Document extract:
============
[SystemSafety] Correctness by Construction
Olwen Morgan
olwen at phaedsys.com
Wed Jul 15 17:35:19 CEST 2020
>> On 14 Jul 2020, at 20:20, David Crocker <dcrocker at eschertech.com> wrote:
>>
>> On 14/07/2020 17:06, Brent Kimberley wrote:
>>>>> how are the software developers to reason reliably about the physical problem world where the important requirements are located and defined, and will---or will not---be satisfied?
>>> An automated World view inquiry framework? epistemology automation? ;)
>> The way I suggested doing that when using Perfect Developer to develop and (to some extent) verify the software requirements is to include a model of the external physical system in the requirements specification. It is then possible to reason and construct proofs about the combined behaviour of the software + physical system, including the effects of external inputs. This approach is in principle applicable to other tool-supported formal specification languages, for example Z.
>>
>> Although this is conceptually simple, the problem lies in constructing a model of the physical system and possible external inputs that is sufficiently accurate and complete to make the proofs meaningful and useful.
As it happens, I can give an example of a simple solution to this
problem in a particular case. I know of circumstances in which an ADAHRS
module was stress-tested by putting it in a test aircraft and flying a
"vomit-comet" test flight. The test flight of the test aircraft
underwent multiple excursions from the safe flight envelope of the
actual aircraft into which the ADAHRS system was to be fitted. The laws
of aerodynamics are the same for both the test and object aircraft.
============
Stated task 1:
In the mailing list message, which formal specification language is given as an example to which the modeling approach could also apply?
Stated task 2:
Please copy the mailing list message from "[SystemSafety] Correctness by" up to and including "epistemology automation? ;)".
Stated task 3:
List every person named in the mailing list message.

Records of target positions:
============
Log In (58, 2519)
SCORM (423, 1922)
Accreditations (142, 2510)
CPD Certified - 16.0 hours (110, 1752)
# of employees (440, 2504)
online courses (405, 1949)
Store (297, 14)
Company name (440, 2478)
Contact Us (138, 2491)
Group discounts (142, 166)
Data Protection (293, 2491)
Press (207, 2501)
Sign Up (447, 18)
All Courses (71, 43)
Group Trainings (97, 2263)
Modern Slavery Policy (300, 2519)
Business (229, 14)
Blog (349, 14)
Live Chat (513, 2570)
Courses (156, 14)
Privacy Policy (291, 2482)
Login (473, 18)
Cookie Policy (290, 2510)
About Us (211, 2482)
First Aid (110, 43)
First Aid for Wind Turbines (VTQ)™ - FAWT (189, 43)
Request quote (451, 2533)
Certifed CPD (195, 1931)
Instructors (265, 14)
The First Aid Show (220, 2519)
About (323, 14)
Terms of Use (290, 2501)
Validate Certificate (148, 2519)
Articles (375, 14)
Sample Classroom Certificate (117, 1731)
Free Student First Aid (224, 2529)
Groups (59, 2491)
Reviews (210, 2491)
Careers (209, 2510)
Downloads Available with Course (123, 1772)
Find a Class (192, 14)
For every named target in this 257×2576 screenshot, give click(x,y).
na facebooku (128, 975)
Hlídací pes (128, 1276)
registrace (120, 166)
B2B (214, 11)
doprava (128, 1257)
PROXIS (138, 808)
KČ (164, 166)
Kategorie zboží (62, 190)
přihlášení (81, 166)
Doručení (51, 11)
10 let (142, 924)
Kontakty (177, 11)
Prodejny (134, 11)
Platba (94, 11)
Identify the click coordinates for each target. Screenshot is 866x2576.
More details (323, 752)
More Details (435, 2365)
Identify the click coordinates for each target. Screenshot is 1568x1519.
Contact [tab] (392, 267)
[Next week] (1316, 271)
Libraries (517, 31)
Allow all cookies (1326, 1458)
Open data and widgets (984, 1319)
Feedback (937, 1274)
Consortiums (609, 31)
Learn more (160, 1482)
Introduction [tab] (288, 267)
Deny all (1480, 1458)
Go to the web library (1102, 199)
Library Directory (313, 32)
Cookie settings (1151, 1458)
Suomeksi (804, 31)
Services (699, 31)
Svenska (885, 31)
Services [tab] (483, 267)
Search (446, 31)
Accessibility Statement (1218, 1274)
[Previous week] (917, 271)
============
Task output 1:
Z

Task output 2:
[SystemSafety] Correctness by Construction
Olwen Morgan
olwen at phaedsys.com
Wed Jul 15 17:35:19 CEST 2020
>> On 14 Jul 2020, at 20:20, David Crocker <dcrocker at eschertech.com> wrote:
>>
>> On 14/07/2020 17:06, Brent Kimberley wrote:
>>>>> how are the software developers to reason reliably about the physical problem world where the important requirements are located and defined, and will---or will not---be satisfied?
>>> An automated World view inquiry framework? epistemology automation? ;)

Task output 3:
Olwen Morgan, David Crocker, Brent Kimberley